WRITTEN PROBLEM — In the records below, swap every "Instruction" for "Goal" and reproduce the lines with no other changes.

Target position records
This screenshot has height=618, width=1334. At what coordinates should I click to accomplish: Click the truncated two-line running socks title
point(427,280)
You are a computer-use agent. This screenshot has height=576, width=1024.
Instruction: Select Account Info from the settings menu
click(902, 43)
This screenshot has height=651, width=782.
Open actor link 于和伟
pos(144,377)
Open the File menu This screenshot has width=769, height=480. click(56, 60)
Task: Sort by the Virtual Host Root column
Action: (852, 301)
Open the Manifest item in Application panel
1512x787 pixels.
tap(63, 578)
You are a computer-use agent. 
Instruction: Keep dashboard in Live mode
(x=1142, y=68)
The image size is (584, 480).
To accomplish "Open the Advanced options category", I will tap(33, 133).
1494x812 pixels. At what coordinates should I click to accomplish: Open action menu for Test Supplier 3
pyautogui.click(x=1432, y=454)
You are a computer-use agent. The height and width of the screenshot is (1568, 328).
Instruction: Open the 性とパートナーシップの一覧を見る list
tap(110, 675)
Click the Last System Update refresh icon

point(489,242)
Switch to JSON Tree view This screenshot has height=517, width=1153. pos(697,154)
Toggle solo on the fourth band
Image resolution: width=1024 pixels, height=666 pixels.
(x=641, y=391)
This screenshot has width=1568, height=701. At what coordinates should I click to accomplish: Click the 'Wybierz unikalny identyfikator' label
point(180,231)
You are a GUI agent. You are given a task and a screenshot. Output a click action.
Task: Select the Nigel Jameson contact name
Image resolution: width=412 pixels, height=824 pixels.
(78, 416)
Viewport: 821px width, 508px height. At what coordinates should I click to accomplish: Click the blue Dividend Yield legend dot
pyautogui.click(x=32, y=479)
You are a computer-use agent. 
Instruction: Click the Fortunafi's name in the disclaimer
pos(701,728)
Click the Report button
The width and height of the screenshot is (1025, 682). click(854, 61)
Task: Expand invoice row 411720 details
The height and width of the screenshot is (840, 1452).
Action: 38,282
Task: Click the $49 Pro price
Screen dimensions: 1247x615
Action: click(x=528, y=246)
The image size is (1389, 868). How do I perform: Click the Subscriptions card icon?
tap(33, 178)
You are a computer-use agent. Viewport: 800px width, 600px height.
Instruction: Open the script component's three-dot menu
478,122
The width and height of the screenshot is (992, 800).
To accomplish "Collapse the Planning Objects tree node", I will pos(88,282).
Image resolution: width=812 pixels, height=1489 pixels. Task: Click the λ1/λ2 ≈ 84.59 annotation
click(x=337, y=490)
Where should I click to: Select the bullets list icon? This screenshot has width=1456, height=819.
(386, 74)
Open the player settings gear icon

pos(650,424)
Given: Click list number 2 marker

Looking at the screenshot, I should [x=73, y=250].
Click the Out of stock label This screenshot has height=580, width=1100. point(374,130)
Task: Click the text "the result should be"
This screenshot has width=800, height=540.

SOLUTION FOR THIS TASK —
This screenshot has height=618, width=1334. At what coordinates should I click to accomplish: Click the truncated two-line running socks title
point(427,280)
You are a computer-use agent. This screenshot has height=576, width=1024.
Goal: Select Account Info from the settings menu
click(902, 43)
This screenshot has height=651, width=782.
Open actor link 于和伟
pos(144,377)
Open the File menu This screenshot has width=769, height=480. click(56, 60)
Task: Sort by the Virtual Host Root column
Action: (852, 301)
Open the Manifest item in Application panel
1512x787 pixels.
tap(63, 578)
You are a computer-use agent. 
Goal: Keep dashboard in Live mode
(x=1142, y=68)
The image size is (584, 480).
To accomplish "Open the Advanced options category", I will tap(33, 133).
1494x812 pixels. At what coordinates should I click to accomplish: Open action menu for Test Supplier 3
pyautogui.click(x=1432, y=454)
You are a computer-use agent. The height and width of the screenshot is (1568, 328).
Goal: Open the 性とパートナーシップの一覧を見る list
tap(110, 675)
Click the Last System Update refresh icon

point(489,242)
Switch to JSON Tree view This screenshot has height=517, width=1153. pos(697,154)
Toggle solo on the fourth band
Image resolution: width=1024 pixels, height=666 pixels.
(x=641, y=391)
This screenshot has width=1568, height=701. At what coordinates should I click to accomplish: Click the 'Wybierz unikalny identyfikator' label
point(180,231)
You are a GUI agent. You are given a task and a screenshot. Output a click action.
Task: Select the Nigel Jameson contact name
Image resolution: width=412 pixels, height=824 pixels.
(78, 416)
Viewport: 821px width, 508px height. At what coordinates should I click to accomplish: Click the blue Dividend Yield legend dot
pyautogui.click(x=32, y=479)
You are a computer-use agent. 
Goal: Click the Fortunafi's name in the disclaimer
pos(701,728)
Click the Report button
The width and height of the screenshot is (1025, 682). click(854, 61)
Task: Expand invoice row 411720 details
The height and width of the screenshot is (840, 1452).
Action: 38,282
Task: Click the $49 Pro price
Screen dimensions: 1247x615
Action: click(x=528, y=246)
The image size is (1389, 868). How do I perform: Click the Subscriptions card icon?
tap(33, 178)
You are a computer-use agent. Viewport: 800px width, 600px height.
Goal: Open the script component's three-dot menu
478,122
The width and height of the screenshot is (992, 800).
To accomplish "Collapse the Planning Objects tree node", I will pos(88,282).
Image resolution: width=812 pixels, height=1489 pixels. Task: Click the λ1/λ2 ≈ 84.59 annotation
click(x=337, y=490)
Where should I click to: Select the bullets list icon? This screenshot has width=1456, height=819.
(386, 74)
Open the player settings gear icon

pos(650,424)
Given: Click list number 2 marker

Looking at the screenshot, I should [x=73, y=250].
Click the Out of stock label This screenshot has height=580, width=1100. point(374,130)
Task: Click the text "the result should be"
This screenshot has width=800, height=540.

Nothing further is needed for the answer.